▶ [Document passage]
--
We heard a lot about the legacy which the Olympics would bring during the run up to the games. I doubt many of us really believed that after a few weeks of sport we would be a richer, healthier nation, inundated with tourists keen to boost our economy. We’ve already had news of depressed retail sales figures, but with boosts for junk food sales, as we all stayed on the couch to watch the games on TV rather than going out shopping. The Games will no doubt be the next excuse we hear for continuing negative growth.
The Olympics were though, a more touching and momentous occasion than the organisers could have hoped for and I think I’m fairly typical of millions of people who found ourselves putting our default Cynical setting on hold, forgetting all the tawdriness of sponsorship and brand policing (I can’t remember any of the sponsoring organisations, I’m glad to say) and getting swept up by the spectacle and the spirit, from Danny Boyle’s brilliant NHS-celebrating opening ceremony, through all of the triumphs and disasters on the track and field.
--
▶ [Given data]
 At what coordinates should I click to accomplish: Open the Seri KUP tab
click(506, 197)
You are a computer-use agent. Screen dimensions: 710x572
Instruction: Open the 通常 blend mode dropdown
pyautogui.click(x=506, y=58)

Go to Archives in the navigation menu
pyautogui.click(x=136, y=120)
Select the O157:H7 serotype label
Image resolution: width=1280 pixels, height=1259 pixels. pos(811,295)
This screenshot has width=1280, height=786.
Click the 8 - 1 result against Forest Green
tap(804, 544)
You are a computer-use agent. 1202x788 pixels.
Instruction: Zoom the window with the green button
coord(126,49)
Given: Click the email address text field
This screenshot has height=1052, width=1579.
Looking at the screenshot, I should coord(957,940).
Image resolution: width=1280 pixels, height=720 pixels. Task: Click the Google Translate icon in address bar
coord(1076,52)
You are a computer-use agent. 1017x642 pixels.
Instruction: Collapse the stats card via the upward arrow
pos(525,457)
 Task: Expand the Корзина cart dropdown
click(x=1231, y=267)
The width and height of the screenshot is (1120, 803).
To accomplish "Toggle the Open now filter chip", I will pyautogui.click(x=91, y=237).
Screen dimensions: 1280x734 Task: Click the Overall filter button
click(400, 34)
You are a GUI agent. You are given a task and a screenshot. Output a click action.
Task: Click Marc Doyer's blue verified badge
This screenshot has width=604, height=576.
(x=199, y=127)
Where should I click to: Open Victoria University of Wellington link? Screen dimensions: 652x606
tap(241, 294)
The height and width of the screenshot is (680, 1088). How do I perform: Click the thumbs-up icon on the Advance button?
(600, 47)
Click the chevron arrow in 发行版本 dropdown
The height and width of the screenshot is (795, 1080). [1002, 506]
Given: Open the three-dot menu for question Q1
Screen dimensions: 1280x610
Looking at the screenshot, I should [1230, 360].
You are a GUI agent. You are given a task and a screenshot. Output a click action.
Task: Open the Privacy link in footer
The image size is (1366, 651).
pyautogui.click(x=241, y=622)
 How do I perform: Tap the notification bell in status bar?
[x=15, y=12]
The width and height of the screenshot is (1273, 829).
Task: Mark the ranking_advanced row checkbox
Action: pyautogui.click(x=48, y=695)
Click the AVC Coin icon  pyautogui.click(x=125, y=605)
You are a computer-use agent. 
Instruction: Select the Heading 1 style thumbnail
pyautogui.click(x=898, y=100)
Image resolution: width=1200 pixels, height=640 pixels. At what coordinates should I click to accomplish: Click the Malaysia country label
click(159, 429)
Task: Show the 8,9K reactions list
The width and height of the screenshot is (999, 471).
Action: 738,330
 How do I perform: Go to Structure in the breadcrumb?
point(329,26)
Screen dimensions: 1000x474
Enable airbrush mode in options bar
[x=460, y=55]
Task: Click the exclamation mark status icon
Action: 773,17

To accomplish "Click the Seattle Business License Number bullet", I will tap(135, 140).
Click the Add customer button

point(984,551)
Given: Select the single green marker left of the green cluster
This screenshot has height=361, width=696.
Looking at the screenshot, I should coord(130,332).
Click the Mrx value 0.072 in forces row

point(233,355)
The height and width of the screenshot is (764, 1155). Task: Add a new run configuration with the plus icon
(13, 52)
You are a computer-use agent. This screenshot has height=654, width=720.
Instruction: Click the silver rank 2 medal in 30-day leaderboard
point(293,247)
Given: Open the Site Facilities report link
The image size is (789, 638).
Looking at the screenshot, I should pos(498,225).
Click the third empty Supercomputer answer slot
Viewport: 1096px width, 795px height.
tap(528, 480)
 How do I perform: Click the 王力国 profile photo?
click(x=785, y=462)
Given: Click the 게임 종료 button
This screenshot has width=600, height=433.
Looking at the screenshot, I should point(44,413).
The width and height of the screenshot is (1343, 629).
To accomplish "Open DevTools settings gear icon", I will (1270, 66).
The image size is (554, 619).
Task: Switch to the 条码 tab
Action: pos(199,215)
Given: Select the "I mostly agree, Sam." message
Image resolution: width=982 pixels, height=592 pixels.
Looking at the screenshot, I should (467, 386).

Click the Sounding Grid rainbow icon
--
▶ [Problem statement] Reproduce the piece on the Olympics between "The Olympics were" and "track and field.", inclusive. The records are separate from the piece on the Olympics.

▶ [Written solution]
The Olympics were though, a more touching and momentous occasion than the organisers could have hoped for and I think I’m fairly typical of millions of people who found ourselves putting our default Cynical setting on hold, forgetting all the tawdriness of sponsorship and brand policing (I can’t remember any of the sponsoring organisations, I’m glad to say) and getting swept up by the spectacle and the spirit, from Danny Boyle’s brilliant NHS-celebrating opening ceremony, through all of the triumphs and disasters on the track and field.